**The task**:
Work out how many lines of the listing below include the string "header", and give that number alone.

**Data provided**:

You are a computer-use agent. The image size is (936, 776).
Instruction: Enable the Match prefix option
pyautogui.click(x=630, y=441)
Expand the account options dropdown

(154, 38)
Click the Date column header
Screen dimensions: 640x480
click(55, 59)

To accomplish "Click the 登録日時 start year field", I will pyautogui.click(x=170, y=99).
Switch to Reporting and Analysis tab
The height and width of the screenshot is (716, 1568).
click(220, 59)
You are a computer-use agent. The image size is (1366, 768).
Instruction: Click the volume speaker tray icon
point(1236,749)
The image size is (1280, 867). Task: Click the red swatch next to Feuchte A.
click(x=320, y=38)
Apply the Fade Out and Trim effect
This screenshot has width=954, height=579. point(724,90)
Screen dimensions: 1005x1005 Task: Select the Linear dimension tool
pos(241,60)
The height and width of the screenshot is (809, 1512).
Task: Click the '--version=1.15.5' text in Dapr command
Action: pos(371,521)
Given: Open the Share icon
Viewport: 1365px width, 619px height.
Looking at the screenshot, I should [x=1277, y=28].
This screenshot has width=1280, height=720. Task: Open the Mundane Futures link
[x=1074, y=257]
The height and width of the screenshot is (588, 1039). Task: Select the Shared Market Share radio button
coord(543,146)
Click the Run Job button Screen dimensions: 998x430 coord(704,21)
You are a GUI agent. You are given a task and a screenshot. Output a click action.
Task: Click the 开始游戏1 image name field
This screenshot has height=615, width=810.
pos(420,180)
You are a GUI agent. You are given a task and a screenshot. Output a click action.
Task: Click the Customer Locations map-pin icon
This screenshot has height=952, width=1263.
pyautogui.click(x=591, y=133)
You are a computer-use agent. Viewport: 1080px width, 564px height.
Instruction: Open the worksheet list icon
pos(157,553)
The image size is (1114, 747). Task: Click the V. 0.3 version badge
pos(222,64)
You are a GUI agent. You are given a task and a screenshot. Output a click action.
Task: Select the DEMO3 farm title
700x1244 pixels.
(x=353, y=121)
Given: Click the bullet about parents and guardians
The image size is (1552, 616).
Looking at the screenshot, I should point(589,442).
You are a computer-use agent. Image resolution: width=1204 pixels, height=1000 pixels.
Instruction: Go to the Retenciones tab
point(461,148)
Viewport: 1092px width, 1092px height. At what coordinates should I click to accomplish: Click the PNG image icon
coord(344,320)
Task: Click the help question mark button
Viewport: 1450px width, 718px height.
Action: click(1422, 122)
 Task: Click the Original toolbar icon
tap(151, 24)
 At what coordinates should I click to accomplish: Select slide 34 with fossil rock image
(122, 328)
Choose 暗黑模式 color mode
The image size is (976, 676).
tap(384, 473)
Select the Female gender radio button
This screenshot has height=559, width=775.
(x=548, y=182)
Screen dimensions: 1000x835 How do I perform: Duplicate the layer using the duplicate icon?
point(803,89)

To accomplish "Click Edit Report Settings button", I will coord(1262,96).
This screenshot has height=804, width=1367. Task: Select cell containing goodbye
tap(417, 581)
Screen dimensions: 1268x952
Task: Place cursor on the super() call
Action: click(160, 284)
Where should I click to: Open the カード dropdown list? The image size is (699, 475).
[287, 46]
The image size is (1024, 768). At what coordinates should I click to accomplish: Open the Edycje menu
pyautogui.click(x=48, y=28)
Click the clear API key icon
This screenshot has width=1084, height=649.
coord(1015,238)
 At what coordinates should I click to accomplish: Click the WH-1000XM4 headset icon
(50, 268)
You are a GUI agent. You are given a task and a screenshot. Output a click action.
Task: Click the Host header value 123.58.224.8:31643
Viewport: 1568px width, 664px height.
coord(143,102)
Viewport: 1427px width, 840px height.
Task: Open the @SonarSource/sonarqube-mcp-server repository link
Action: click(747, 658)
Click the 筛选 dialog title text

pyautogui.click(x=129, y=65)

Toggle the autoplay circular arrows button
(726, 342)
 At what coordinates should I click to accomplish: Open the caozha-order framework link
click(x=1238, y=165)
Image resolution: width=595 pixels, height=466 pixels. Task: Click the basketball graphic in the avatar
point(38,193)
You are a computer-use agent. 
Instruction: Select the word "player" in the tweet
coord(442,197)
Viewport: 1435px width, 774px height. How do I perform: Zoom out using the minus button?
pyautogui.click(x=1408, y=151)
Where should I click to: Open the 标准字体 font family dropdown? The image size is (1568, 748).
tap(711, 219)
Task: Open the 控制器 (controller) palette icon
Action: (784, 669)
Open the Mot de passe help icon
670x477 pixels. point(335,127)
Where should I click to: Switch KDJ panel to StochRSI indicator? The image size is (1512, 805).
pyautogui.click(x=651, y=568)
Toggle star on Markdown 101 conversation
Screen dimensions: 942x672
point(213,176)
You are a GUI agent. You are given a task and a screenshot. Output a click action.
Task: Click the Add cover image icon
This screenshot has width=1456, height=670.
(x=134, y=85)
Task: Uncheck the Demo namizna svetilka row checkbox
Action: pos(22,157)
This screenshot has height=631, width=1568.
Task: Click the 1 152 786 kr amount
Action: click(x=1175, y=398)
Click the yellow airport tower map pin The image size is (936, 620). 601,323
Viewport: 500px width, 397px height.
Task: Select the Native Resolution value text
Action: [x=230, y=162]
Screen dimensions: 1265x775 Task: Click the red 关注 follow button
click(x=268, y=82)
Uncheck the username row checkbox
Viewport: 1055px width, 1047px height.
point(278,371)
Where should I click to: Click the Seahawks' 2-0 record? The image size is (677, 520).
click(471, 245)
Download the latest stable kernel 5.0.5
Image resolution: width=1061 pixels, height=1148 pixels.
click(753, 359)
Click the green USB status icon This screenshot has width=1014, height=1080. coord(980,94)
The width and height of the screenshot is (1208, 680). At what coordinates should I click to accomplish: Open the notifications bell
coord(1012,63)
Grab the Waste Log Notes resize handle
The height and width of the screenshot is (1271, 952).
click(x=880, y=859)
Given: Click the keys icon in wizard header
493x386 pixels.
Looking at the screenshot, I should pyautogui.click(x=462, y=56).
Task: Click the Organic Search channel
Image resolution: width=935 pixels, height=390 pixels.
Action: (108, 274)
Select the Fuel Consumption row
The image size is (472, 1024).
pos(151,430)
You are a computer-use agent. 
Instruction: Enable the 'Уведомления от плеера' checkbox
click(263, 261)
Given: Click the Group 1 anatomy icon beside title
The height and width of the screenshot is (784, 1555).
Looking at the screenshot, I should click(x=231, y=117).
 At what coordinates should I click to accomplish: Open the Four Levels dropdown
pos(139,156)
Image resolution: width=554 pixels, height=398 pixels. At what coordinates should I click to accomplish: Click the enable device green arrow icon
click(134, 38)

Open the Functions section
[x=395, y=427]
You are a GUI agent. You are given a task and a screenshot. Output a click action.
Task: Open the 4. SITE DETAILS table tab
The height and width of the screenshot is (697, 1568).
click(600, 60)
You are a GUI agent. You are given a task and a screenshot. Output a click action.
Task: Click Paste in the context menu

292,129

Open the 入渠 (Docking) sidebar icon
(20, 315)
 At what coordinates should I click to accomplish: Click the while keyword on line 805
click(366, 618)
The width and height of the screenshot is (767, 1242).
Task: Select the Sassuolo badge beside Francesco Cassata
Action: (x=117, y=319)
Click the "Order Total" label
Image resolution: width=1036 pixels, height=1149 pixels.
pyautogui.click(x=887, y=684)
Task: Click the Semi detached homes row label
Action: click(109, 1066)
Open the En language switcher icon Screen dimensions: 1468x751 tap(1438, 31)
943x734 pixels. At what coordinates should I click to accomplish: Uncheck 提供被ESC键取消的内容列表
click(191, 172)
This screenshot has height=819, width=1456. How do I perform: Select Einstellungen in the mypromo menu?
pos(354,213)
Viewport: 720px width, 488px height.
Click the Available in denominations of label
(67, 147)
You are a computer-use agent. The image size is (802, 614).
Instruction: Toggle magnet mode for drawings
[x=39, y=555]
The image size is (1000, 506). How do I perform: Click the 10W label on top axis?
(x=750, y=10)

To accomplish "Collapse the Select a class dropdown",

**Answer space**:
3